%%
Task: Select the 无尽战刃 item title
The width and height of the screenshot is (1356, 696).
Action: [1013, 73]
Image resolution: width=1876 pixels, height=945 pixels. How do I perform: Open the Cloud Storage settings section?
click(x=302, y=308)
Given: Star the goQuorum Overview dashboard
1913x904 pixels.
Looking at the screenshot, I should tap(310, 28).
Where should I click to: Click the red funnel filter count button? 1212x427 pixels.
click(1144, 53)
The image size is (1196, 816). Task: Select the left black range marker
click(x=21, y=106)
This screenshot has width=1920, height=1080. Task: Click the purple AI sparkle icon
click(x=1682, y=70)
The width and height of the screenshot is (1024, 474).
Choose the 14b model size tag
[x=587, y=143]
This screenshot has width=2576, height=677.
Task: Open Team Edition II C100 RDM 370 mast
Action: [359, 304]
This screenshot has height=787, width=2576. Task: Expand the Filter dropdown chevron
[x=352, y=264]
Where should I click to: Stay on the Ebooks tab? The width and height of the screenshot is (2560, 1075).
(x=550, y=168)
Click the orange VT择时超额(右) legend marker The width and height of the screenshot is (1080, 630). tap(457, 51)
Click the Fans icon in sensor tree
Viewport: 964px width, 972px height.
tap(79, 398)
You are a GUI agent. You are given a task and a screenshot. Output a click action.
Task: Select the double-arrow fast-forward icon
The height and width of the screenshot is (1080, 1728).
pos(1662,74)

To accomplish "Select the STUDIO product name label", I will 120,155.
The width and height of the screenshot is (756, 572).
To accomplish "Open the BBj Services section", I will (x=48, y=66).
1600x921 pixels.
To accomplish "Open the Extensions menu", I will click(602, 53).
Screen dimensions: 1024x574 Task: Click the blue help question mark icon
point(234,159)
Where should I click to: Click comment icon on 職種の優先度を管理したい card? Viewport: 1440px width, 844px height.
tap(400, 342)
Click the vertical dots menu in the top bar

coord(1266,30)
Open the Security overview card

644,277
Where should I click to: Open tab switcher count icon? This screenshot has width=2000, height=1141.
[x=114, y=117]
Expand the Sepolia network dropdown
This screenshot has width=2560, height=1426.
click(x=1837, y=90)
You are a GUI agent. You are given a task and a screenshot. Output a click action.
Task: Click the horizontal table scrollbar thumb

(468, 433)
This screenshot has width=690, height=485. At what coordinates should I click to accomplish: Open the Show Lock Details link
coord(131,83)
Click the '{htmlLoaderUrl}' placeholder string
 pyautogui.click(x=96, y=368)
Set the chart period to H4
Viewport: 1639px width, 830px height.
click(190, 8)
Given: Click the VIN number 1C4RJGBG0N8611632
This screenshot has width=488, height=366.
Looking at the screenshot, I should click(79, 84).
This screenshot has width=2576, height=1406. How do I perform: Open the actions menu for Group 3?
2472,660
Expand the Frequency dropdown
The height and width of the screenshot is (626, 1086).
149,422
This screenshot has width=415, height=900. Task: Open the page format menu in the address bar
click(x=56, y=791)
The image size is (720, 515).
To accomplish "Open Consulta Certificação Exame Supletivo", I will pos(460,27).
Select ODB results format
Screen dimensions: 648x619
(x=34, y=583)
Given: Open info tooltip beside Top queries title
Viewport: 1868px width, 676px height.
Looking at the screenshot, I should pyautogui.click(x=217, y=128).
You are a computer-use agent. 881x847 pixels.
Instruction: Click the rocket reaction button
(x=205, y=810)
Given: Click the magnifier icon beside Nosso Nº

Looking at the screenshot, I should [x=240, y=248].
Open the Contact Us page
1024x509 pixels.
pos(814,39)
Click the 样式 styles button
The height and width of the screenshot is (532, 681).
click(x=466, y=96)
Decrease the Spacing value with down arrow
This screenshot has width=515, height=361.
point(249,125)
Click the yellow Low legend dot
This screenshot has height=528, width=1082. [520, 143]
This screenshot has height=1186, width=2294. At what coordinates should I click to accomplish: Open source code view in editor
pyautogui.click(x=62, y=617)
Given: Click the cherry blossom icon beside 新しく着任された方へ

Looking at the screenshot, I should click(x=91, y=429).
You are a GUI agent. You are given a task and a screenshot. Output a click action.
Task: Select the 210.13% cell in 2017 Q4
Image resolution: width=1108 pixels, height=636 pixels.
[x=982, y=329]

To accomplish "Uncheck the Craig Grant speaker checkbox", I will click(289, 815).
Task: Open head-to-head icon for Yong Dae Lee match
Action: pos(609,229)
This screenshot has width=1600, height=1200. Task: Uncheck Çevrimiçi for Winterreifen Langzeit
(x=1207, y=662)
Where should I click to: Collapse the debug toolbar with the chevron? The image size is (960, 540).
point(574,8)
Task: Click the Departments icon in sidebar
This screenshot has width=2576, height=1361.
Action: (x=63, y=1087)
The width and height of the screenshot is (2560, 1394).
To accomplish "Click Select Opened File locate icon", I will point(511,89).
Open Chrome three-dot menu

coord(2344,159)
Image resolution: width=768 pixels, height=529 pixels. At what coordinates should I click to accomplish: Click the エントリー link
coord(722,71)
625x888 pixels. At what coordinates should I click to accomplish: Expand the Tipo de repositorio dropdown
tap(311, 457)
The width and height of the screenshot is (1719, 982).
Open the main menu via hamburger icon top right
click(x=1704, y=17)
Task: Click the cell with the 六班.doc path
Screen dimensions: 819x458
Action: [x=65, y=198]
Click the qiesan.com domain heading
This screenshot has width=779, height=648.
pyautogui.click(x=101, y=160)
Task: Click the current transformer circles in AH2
%%
**EXERCISE DETAILS**
Render every line of the listing above as a Markdown table with the columns Row and Line, numbering the rows in order and leaving out blank lines.

**THE RESPONSE**
| Row | Line |
|---|---|
| 1 | Task: Select the 无尽战刃 item title |
| 2 | The width and height of the screenshot is (1356, 696). |
| 3 | Action: [1013, 73] |
| 4 | Image resolution: width=1876 pixels, height=945 pixels. How do I perform: Open the Cloud Storage settings section? |
| 5 | click(x=302, y=308) |
| 6 | Given: Star the goQuorum Overview dashboard |
| 7 | 1913x904 pixels. |
| 8 | Looking at the screenshot, I should tap(310, 28). |
| 9 | Where should I click to: Click the red funnel filter count button? 1212x427 pixels. |
| 10 | click(1144, 53) |
| 11 | The image size is (1196, 816). Task: Select the left black range marker |
| 12 | click(x=21, y=106) |
| 13 | This screenshot has width=1920, height=1080. Task: Click the purple AI sparkle icon |
| 14 | click(x=1682, y=70) |
| 15 | The width and height of the screenshot is (1024, 474). |
| 16 | Choose the 14b model size tag |
| 17 | [x=587, y=143] |
| 18 | This screenshot has width=2576, height=677. |
| 19 | Task: Open Team Edition II C100 RDM 370 mast |
| 20 | Action: [359, 304] |
| 21 | This screenshot has height=787, width=2576. Task: Expand the Filter dropdown chevron |
| 22 | [x=352, y=264] |
| 23 | Where should I click to: Stay on the Ebooks tab? The width and height of the screenshot is (2560, 1075). |
| 24 | (x=550, y=168) |
| 25 | Click the orange VT择时超额(右) legend marker The width and height of the screenshot is (1080, 630). tap(457, 51) |
| 26 | Click the Fans icon in sensor tree |
| 27 | Viewport: 964px width, 972px height. |
| 28 | tap(79, 398) |
| 29 | You are a GUI agent. You are given a task and a screenshot. Output a click action. |
| 30 | Task: Select the double-arrow fast-forward icon |
| 31 | The height and width of the screenshot is (1080, 1728). |
| 32 | pos(1662,74) |
| 33 | To accomplish "Select the STUDIO product name label", I will 120,155. |
| 34 | The width and height of the screenshot is (756, 572). |
| 35 | To accomplish "Open the BBj Services section", I will (x=48, y=66). |
| 36 | 1600x921 pixels. |
| 37 | To accomplish "Open the Extensions menu", I will click(602, 53). |
| 38 | Screen dimensions: 1024x574 Task: Click the blue help question mark icon |
| 39 | point(234,159) |
| 40 | Where should I click to: Click comment icon on 職種の優先度を管理したい card? Viewport: 1440px width, 844px height. |
| 41 | tap(400, 342) |
| 42 | Click the vertical dots menu in the top bar |
| 43 | coord(1266,30) |
| 44 | Open the Security overview card |
| 45 | 644,277 |
| 46 | Where should I click to: Open tab switcher count icon? This screenshot has width=2000, height=1141. |
| 47 | [x=114, y=117] |
| 48 | Expand the Sepolia network dropdown |
| 49 | This screenshot has width=2560, height=1426. |
| 50 | click(x=1837, y=90) |
| 51 | You are a GUI agent. You are given a task and a screenshot. Output a click action. |
| 52 | Task: Click the horizontal table scrollbar thumb |
| 53 | (468, 433) |
| 54 | This screenshot has width=690, height=485. At what coordinates should I click to accomplish: Open the Show Lock Details link |
| 55 | coord(131,83) |
| 56 | Click the '{htmlLoaderUrl}' placeholder string |
| 57 |  pyautogui.click(x=96, y=368) |
| 58 | Set the chart period to H4 |
| 59 | Viewport: 1639px width, 830px height. |
| 60 | click(190, 8) |
| 61 | Given: Click the VIN number 1C4RJGBG0N8611632 |
| 62 | This screenshot has width=488, height=366. |
| 63 | Looking at the screenshot, I should click(79, 84). |
| 64 | This screenshot has width=2576, height=1406. How do I perform: Open the actions menu for Group 3? |
| 65 | 2472,660 |
| 66 | Expand the Frequency dropdown |
| 67 | The height and width of the screenshot is (626, 1086). |
| 68 | 149,422 |
| 69 | This screenshot has width=415, height=900. Task: Open the page format menu in the address bar |
| 70 | click(x=56, y=791) |
| 71 | The image size is (720, 515). |
| 72 | To accomplish "Open Consulta Certificação Exame Supletivo", I will pos(460,27). |
| 73 | Select ODB results format |
| 74 | Screen dimensions: 648x619 |
| 75 | (x=34, y=583) |
| 76 | Given: Open info tooltip beside Top queries title |
| 77 | Viewport: 1868px width, 676px height. |
| 78 | Looking at the screenshot, I should pyautogui.click(x=217, y=128). |
| 79 | You are a computer-use agent. 881x847 pixels. |
| 80 | Instruction: Click the rocket reaction button |
| 81 | (x=205, y=810) |
| 82 | Given: Click the magnifier icon beside Nosso Nº |
| 83 | Looking at the screenshot, I should [x=240, y=248]. |
| 84 | Open the Contact Us page |
| 85 | 1024x509 pixels. |
| 86 | pos(814,39) |
| 87 | Click the 样式 styles button |
| 88 | The height and width of the screenshot is (532, 681). |
| 89 | click(x=466, y=96) |
| 90 | Decrease the Spacing value with down arrow |
| 91 | This screenshot has width=515, height=361. |
| 92 | point(249,125) |
| 93 | Click the yellow Low legend dot |
| 94 | This screenshot has height=528, width=1082. [520, 143] |
| 95 | This screenshot has height=1186, width=2294. At what coordinates should I click to accomplish: Open source code view in editor |
| 96 | pyautogui.click(x=62, y=617) |
| 97 | Given: Click the cherry blossom icon beside 新しく着任された方へ |
| 98 | Looking at the screenshot, I should click(x=91, y=429). |
| 99 | You are a GUI agent. You are given a task and a screenshot. Output a click action. |
| 100 | Task: Select the 210.13% cell in 2017 Q4 |
| 101 | Image resolution: width=1108 pixels, height=636 pixels. |
| 102 | [x=982, y=329] |
| 103 | To accomplish "Uncheck the Craig Grant speaker checkbox", I will click(289, 815). |
| 104 | Task: Open head-to-head icon for Yong Dae Lee match |
| 105 | Action: pos(609,229) |
| 106 | This screenshot has width=1600, height=1200. Task: Uncheck Çevrimiçi for Winterreifen Langzeit |
| 107 | (x=1207, y=662) |
| 108 | Where should I click to: Collapse the debug toolbar with the chevron? The image size is (960, 540). |
| 109 | point(574,8) |
| 110 | Task: Click the Departments icon in sidebar |
| 111 | This screenshot has width=2576, height=1361. |
| 112 | Action: (x=63, y=1087) |
| 113 | The width and height of the screenshot is (2560, 1394). |
| 114 | To accomplish "Click Select Opened File locate icon", I will point(511,89). |
| 115 | Open Chrome three-dot menu |
| 116 | coord(2344,159) |
| 117 | Image resolution: width=768 pixels, height=529 pixels. At what coordinates should I click to accomplish: Click the エントリー link |
| 118 | coord(722,71) |
| 119 | 625x888 pixels. At what coordinates should I click to accomplish: Expand the Tipo de repositorio dropdown |
| 120 | tap(311, 457) |
| 121 | The width and height of the screenshot is (1719, 982). |
| 122 | Open the main menu via hamburger icon top right |
| 123 | click(x=1704, y=17) |
| 124 | Task: Click the cell with the 六班.doc path |
| 125 | Screen dimensions: 819x458 |
| 126 | Action: [x=65, y=198] |
| 127 | Click the qiesan.com domain heading |
| 128 | This screenshot has width=779, height=648. |
| 129 | pyautogui.click(x=101, y=160) |
| 130 | Task: Click the current transformer circles in AH2 |